Let us imagine how to combine the technique “learning from demonstration” with “Karel the robot”. Learning from demonstration (LfD) works by defining skills which are stored together with precondition in a database. Learning means, that these skills are generated on the fly by user demonstration. The first task to do is, that the user is operating the Karel robot with a keyboard but not with a program. He is pressing the arrow keys and records a motion over a longer time. Then he demonstrates a second motion and so on.

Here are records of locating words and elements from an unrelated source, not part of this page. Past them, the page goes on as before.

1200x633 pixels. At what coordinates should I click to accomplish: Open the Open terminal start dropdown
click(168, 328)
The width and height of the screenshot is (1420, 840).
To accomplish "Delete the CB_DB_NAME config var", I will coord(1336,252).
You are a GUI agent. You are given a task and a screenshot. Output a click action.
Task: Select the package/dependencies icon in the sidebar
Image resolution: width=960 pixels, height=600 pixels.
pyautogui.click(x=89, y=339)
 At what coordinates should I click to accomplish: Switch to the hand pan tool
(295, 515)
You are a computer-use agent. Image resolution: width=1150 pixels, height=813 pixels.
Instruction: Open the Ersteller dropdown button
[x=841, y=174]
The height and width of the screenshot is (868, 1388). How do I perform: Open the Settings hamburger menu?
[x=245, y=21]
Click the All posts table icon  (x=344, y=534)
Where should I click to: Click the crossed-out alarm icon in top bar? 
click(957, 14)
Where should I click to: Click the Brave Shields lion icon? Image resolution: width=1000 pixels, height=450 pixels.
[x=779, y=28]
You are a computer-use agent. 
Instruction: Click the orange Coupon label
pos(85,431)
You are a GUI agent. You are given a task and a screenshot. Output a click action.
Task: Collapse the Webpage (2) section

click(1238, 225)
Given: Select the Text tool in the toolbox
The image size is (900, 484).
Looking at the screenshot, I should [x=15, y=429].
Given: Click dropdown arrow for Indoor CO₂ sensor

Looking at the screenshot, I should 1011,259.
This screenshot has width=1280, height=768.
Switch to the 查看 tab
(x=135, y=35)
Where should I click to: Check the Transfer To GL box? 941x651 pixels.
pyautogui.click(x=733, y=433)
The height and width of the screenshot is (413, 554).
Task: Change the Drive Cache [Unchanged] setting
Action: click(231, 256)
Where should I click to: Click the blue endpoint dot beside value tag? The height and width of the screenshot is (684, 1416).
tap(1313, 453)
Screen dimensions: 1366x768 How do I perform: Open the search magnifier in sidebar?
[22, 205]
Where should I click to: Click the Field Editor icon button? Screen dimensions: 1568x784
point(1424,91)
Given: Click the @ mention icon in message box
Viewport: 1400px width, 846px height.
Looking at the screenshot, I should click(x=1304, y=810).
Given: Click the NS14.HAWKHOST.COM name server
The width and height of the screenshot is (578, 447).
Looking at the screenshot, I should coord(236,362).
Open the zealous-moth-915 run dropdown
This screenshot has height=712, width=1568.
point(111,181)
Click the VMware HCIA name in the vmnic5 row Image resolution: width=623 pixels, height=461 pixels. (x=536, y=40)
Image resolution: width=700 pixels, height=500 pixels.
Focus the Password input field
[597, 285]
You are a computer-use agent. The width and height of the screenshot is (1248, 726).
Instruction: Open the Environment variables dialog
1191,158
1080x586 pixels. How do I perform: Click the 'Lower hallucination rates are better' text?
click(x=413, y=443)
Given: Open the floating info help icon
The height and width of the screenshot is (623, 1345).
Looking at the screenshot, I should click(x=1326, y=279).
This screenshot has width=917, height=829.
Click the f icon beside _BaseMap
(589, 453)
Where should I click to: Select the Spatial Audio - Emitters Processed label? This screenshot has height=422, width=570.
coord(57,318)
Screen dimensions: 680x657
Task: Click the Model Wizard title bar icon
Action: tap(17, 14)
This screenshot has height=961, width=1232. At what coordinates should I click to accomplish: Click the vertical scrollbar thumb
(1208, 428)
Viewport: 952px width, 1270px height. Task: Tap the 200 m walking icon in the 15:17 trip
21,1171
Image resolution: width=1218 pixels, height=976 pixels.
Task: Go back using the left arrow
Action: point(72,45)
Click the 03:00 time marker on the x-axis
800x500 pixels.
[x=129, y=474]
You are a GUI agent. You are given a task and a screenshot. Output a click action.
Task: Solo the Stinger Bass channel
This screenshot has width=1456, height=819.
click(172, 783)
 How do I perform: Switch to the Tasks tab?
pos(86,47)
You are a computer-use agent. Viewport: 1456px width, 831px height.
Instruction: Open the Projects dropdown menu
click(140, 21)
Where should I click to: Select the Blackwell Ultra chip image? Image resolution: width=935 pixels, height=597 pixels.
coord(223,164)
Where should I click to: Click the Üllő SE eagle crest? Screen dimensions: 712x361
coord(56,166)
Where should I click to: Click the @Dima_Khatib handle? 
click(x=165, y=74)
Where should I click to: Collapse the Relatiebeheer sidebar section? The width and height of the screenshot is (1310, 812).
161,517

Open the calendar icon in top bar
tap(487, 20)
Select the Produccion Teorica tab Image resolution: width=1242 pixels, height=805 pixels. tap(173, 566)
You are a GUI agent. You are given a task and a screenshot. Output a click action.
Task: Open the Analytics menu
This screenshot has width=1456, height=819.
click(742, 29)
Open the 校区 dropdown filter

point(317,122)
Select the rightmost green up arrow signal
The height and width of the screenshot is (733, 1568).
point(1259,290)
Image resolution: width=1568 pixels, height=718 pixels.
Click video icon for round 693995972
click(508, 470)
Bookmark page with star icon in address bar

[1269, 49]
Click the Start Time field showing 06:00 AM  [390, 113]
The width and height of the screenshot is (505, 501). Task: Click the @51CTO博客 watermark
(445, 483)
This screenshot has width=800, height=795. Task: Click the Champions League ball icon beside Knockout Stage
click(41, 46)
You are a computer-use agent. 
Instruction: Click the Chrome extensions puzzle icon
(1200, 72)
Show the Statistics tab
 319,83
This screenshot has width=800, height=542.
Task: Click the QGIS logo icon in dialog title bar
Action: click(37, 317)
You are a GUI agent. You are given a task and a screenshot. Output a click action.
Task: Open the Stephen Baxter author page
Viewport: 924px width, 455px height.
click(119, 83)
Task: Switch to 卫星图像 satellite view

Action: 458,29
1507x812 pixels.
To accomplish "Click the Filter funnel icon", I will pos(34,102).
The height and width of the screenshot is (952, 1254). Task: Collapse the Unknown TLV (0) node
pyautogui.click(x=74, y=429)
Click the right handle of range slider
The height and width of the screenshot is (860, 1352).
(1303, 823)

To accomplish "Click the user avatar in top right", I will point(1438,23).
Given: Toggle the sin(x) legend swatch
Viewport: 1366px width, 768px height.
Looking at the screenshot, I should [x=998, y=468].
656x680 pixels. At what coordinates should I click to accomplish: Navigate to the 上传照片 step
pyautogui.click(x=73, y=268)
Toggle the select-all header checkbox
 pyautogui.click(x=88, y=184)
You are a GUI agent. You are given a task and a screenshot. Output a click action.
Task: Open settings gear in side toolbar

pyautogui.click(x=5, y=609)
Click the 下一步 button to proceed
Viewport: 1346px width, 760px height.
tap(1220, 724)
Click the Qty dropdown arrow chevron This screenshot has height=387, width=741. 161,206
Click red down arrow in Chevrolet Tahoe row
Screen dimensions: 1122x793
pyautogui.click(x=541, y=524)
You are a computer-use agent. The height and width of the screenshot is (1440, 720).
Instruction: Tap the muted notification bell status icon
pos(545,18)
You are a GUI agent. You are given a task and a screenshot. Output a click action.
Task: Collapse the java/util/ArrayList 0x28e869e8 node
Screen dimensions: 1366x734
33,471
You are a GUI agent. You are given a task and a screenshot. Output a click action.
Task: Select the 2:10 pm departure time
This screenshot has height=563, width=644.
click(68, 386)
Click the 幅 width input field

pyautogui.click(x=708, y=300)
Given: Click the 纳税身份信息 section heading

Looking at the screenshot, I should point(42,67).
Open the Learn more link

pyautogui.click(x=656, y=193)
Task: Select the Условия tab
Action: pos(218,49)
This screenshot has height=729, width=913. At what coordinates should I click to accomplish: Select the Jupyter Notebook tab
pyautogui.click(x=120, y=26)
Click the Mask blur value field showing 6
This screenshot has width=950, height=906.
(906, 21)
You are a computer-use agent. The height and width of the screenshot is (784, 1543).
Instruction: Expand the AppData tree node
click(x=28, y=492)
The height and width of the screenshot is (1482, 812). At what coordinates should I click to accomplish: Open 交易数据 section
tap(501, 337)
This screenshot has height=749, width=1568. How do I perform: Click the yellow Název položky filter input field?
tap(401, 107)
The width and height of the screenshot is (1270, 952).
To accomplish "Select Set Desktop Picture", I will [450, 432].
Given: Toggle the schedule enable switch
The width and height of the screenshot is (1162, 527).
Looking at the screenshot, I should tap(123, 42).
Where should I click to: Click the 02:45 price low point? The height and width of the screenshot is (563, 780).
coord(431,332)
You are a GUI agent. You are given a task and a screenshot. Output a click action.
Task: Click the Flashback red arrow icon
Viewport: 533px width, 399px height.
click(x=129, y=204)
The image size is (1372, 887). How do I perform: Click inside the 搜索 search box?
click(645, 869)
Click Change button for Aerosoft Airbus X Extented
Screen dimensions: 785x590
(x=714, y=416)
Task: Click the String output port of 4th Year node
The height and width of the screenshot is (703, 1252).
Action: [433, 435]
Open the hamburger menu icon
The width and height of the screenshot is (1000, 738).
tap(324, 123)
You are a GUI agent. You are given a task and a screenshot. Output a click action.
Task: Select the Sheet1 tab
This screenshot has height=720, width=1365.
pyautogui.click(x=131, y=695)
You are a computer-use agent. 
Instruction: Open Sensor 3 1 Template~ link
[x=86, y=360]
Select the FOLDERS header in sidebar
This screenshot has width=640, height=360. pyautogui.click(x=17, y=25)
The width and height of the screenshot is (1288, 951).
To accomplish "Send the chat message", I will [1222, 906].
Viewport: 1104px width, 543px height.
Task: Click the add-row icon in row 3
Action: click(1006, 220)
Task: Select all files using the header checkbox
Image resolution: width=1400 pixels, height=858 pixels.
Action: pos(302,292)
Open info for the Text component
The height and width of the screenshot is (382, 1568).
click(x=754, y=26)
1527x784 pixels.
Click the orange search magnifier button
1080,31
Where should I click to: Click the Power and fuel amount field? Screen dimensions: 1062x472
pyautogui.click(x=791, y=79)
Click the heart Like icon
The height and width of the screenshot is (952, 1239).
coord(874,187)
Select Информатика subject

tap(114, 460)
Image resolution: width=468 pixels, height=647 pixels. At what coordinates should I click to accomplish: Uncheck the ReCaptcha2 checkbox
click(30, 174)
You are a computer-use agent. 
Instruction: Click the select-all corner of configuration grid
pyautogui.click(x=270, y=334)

The idea of LfD is to store the motion recordings in a database.


motion0={
precondition=(100,100),
action=[right, forward, forward, stop]
}

motion1={
precondition=(200,100),
action=[left, forward, stop]
}

motion2={
precondition=(100,200),
action=[forward, right, forward, stop]
}


In the playback phase the karel robot is located at the position (200,100) which fits to motion1 and then the actions from the skill are executed. Sound's pretty easy, isn't it? The idea is not to write a normal computer program which contains of loops and if statements but to create a database with recorded motions. If the database is large enough, every possible situation is provided in advance. The LfD playback engine has to search in the list of all cases and then the motion gets executed. Sometimes, Learning from demonstration is described as similar to case based reasoning because in both cases the database holds the information what to do next.

What is missing in the pipeline is a cost function. A cost function will allow the Karel robot to adapt to new situation more easily. If the robot collides with an obstacle, the cost function will detect it. The result is, that a trajectory from the database can be evaluated if it's useful or not. The planner is searching for a matching case and it's trying to reduce the costs.

A second option to improve the system is to combine create high level skills. Skill1 brings the robot to the middle of the map for different starting positions, while skill2 brings the robot from the middle to the exit of the map. If the script executes a skill not a concrete action is executed, but the skill is a database which contains of possible movements. These cases are searched on the fly.